Namun, di sisi lain Ferry dan tim menganalisis kendala pada pengelolaan Desa Wisata Kaki Langit. Mereka menemukan kendala internal seperti infrastruktur penunjang pariwisata yang belum mencukupi, aksesbilitas, dan kepengurusan yang masih bersifat sukarela. Sedangkan, dari faktor eksternal, mereka menemukan banyaknya investor asing, belum adanya angkutan umum yang menjamah Mangunan, dan belum terjalinnya relasi dengan obyek wisata lain di sekitar Kakilangit. “Peran pemuda dalam pengelolaannya masih sangat minim, sehingga pengelola didominasi oleh para orang tua,” imbuh Ferry. Hal tersebut tentu berdampak dan berbeda jika pada proses pengembangan desa wisata lebih dikelola oleh anak-anak muda.

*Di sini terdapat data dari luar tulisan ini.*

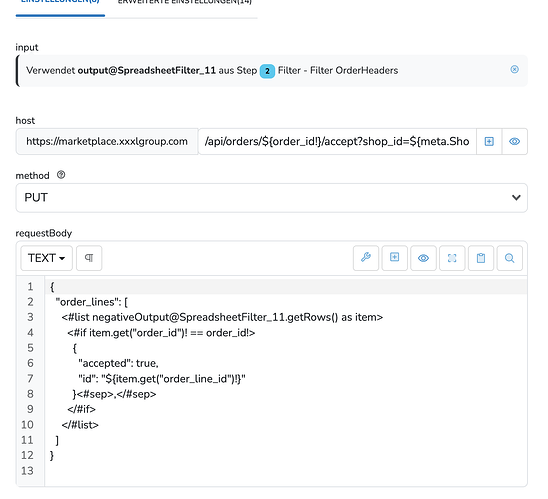The image size is (548, 499).
Task: Click the insert variable plus icon beside host path
Action: click(489, 142)
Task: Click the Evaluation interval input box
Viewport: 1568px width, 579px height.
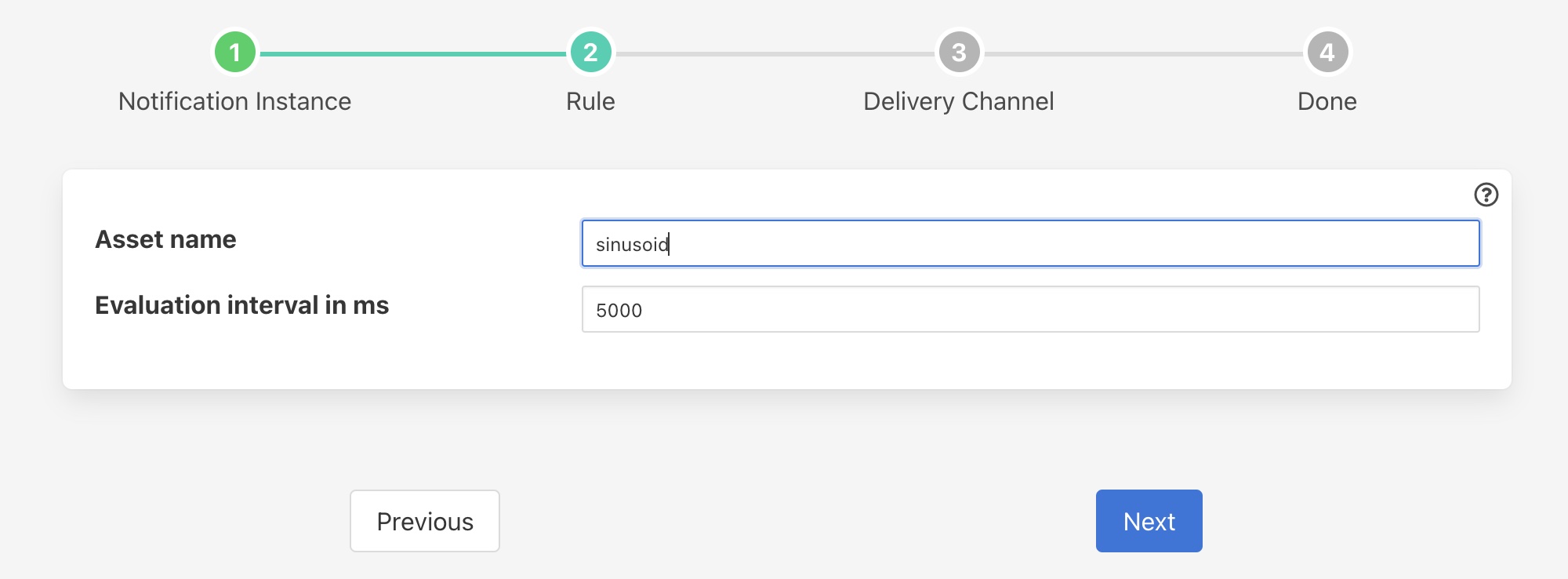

Maka dari itu, dalam penelitiannya, Ferry dan tim juga memberikan rancangan strategi yang pas bagi pengelolaan Desa Wisata Kakilangit tersebut. Pertama, pengadaan art gallery dan event kebudayaan secara rutin. Kedua, peningkatan kualitas produk barang dan jasa yang berbasis kearifan lokal dan juga mencanangkan program pembangunan dengan memperhatikan lingkungan. Ketiga, pengadaan Tourist Information Center (TIC) dan pusat oleh-oleh khas Kakilangit. Keempat, mengembangkan sistem desa pintar berbasis online dan bekerja sama dengan biro perjalanan wisata. Kelima, memberikan program pendidikan khusus bagi generasi muda mendalam sebagai upaya peningkatan SDM di bidang pariwisata yang dilakukan dari dua sisi yaitu kuantitas dan kualitas.
Dengan penelitian tersebut, Ferry dan tim berhasil mendapatkan 932 poin dan mengalahkan kurang lebih 300 tim yang berpartisipasi. Meskipun proses seleksi berjalan secara online, Ferry dan tim mengaku menikmati proses seleksi yang ada. Menurut penuturanya, lomba tersebut merupakan pertama kalinya Ferry dan teman-teman mengikuti lomba LKTI secara online. Pasalnya, Ferry dan tim harus pandai mengatur komunikasi karena keterbatasan aktivitas di luar rumah. Mereka juga berencana mengirim karya untuk lomba yang berbeda tentang integrasi pariwisata di Jogja dalam “New Normal” pada 25 Juli mendatang. “Yang jelas, corona tidak menghalangi kami untuk berkreasi,” pungkasnya. (/Ann)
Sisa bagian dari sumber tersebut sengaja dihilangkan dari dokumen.